Vivemos onde tudo se emprega a tecnologia, e para atrair um público ainda maior, muitas empresas pelo mundo investiram pesado nessa nova “febre”. Mas antes de entrar no tema de forma mais específica elencando os problemas relacionados a essa nova tendência, precisamos explicar como funciona e o que é um cigarro eletrônico ou “pendrive” como é apelidado.
Em sua grande maioria, a estrutura é composta de uma bateria, uma lâmpada de LED, microprocessador, sensor, atomizador e cartucho (refil) de nicotina liquida. Quando o liquido é aquecido, produz um vapor que é inalado pela pessoa, e para deixar o produto mais atrativo, além da nicótica, são inseridas substâncias como aromatizantes, glicerina, propilenoglicol e acroleína.
Desde de 2009 a Anvisa baixou uma portaria proibindo a importação, venda e a divulgação de qualquer espécie de cigarro eletrônico. Isso se deve, principalmente pela falta de dados e informações que comprovassem que eles são seguros para o seu uso.

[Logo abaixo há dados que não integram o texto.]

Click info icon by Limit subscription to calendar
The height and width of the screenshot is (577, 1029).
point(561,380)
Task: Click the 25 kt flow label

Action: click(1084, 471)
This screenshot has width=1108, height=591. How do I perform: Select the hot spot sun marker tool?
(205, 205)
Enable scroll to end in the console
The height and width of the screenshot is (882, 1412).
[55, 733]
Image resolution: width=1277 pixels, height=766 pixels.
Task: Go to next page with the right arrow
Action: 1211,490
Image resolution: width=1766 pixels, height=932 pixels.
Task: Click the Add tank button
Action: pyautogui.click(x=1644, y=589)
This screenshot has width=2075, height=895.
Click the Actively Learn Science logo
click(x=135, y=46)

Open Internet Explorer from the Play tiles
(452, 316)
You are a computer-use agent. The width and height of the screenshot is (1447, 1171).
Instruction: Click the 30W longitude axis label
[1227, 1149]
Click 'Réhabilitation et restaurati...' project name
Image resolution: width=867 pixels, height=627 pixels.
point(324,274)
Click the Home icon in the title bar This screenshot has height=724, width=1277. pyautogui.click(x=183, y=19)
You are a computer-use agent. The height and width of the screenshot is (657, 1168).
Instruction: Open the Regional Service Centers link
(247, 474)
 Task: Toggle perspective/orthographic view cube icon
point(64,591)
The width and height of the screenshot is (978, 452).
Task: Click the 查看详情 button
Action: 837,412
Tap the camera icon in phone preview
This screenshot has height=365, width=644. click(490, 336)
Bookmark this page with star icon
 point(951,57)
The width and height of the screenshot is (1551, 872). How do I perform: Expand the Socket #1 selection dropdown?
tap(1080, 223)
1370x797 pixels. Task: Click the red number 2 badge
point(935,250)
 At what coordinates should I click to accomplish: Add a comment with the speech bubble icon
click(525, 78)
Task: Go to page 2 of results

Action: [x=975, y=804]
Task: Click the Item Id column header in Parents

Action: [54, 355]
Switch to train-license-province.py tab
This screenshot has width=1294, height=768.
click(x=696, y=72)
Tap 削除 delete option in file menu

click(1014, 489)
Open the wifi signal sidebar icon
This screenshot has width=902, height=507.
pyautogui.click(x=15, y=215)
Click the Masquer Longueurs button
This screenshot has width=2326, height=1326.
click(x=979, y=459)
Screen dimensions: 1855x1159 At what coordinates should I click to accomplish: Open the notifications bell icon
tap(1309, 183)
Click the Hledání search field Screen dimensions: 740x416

Na mesma linha, o Instituto Nacional de Cancêr José de Alencar Gomes da Silva (INCA)informa que os Dispositivos Eletrônicos para Fumar (DEFs) não são seguros e possuem substâncias tóxicas além da nicotina. Sendo assim, podem causar doenças respiratórias, como o enfisema pulmonar, doenças cardiovasculares, dermatite e câncer. Ainda de acordo com o INCA, estudos mostram que os níveis de toxicidade podem ser tão prejudiciais quanto os do cigarro tradicional, já que combinam substâncias tóxicas com outras que muitas vezes apenas mascaram os efeitos danosos.
Doenças respiratórias
Engana-se quem acha que pelo fato de que alguns (DEFs) não apresentarem nicotina em suas composições estão livres de qualquer problema, errado! esclarece Dra Jéssica Polese. Em 2009 foi descrita pela primeira vez a doença relacionada ao cigarro eletrônico, a EVALI (sigla em inglês para doença pulmonar associada ao uso de produtos de cigarro eletrônico ou vaping). Muitos usuários tem apresentado fibrose pulmonar, pneumonia e insuficiência respiratória. Profissionais acreditam que esses ocorridos estão diretamente ligados ao diluente utilizado nos dispositivos. Para melhor exemplificar, recentemente tivemos aqui no Brasil o cantor Zé Neto da dupla sertaneja Zé Neto e Cristiano, onde apresentou uma doença pulmonar após a Covid-19 e o uso constante de vape, um dos “DEFs”.
Explosões
Além de todas as mazelas causadas para quem fuma e terceiros, há um problema relacionado a segurança do produto. Relatórios elaborados pelo INCA e Ministério da Saúde, descrevem casos de explosões por problemas com a bateria, gerando danos físicos e materiais às vítimas.